# Start of Data in this exercise
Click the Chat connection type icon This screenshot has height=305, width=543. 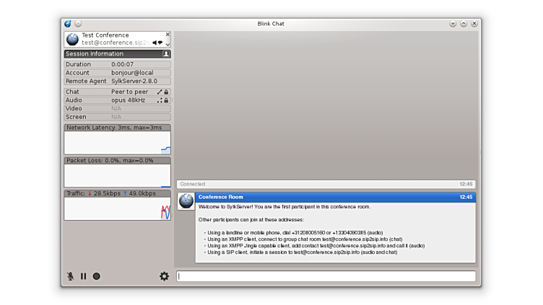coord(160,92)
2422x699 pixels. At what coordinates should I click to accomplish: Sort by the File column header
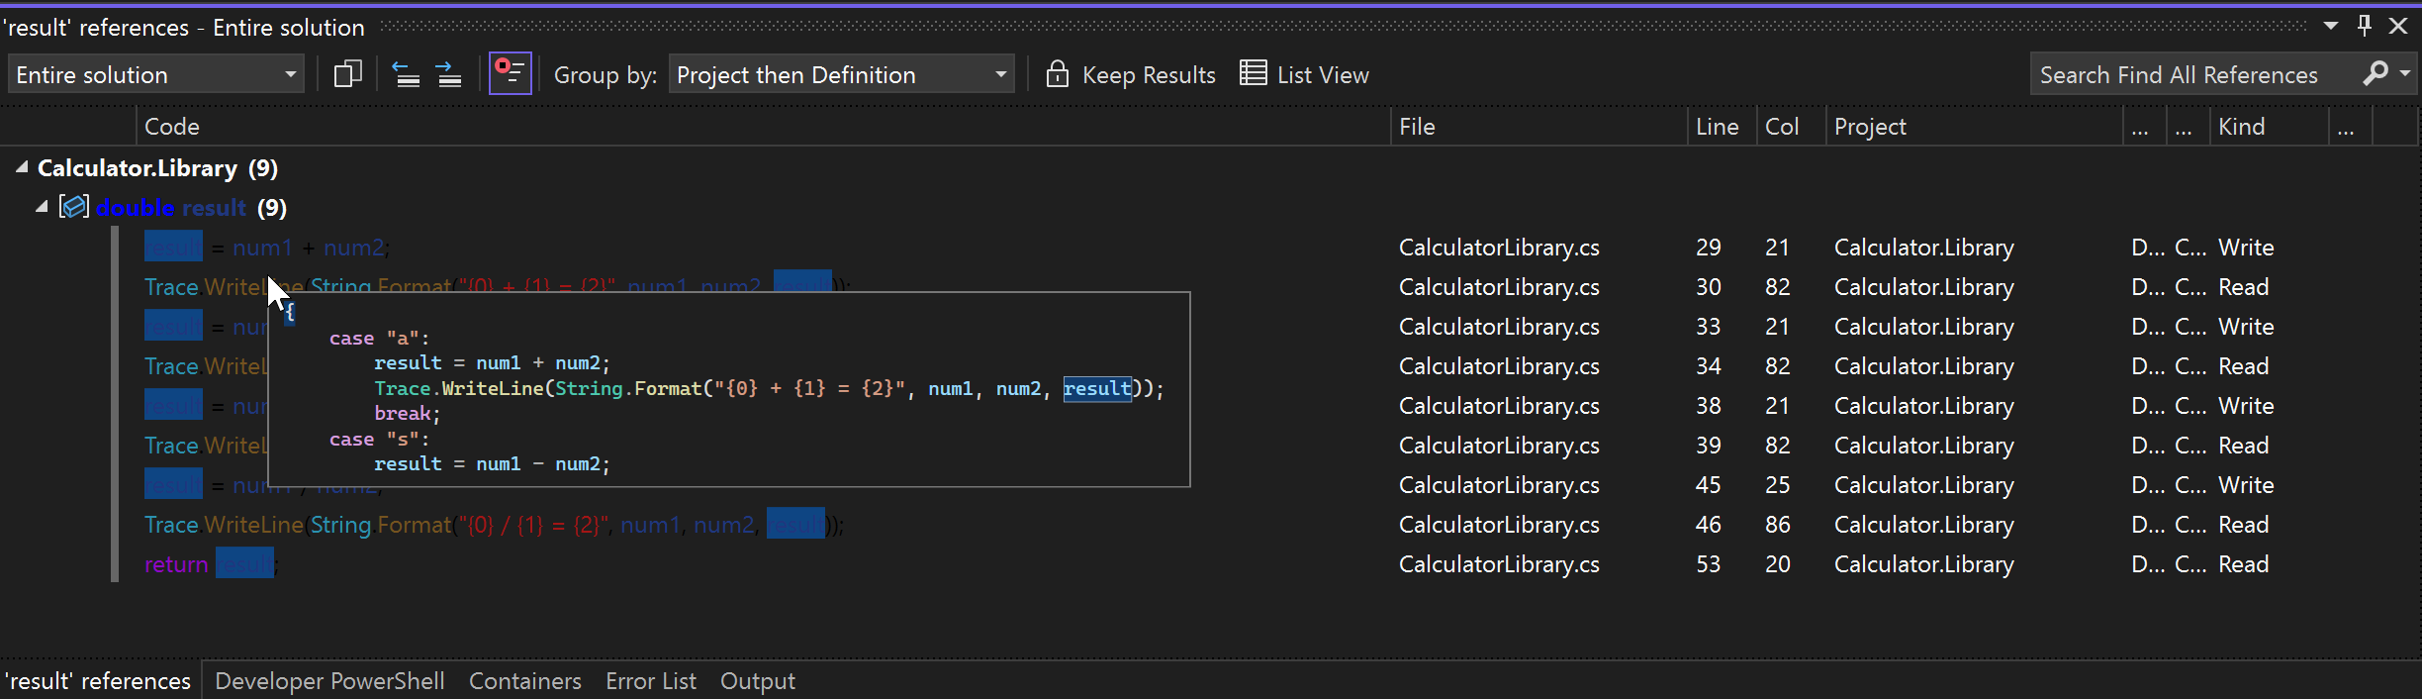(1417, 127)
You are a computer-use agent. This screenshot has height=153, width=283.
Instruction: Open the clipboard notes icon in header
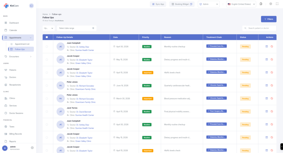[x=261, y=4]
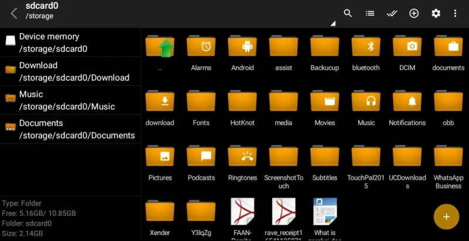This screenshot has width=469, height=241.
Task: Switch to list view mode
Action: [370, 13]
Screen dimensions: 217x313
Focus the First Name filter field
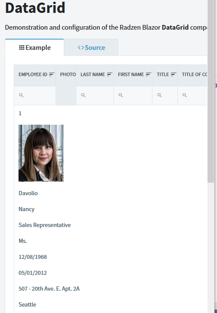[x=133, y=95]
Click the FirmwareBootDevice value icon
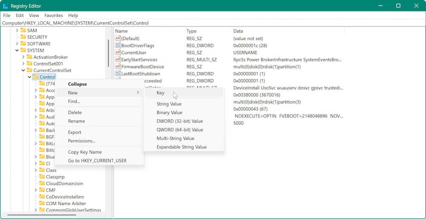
# End of Data in this exercise
#### Description of the task:
Pick out every line in the records above that contains the word "header" and copy each one.

#### Response to this exercise:
2422x699 pixels. At what coordinates should I click to accomplish: Sort by the File column header
Instruction: Open the clipboard notes icon in header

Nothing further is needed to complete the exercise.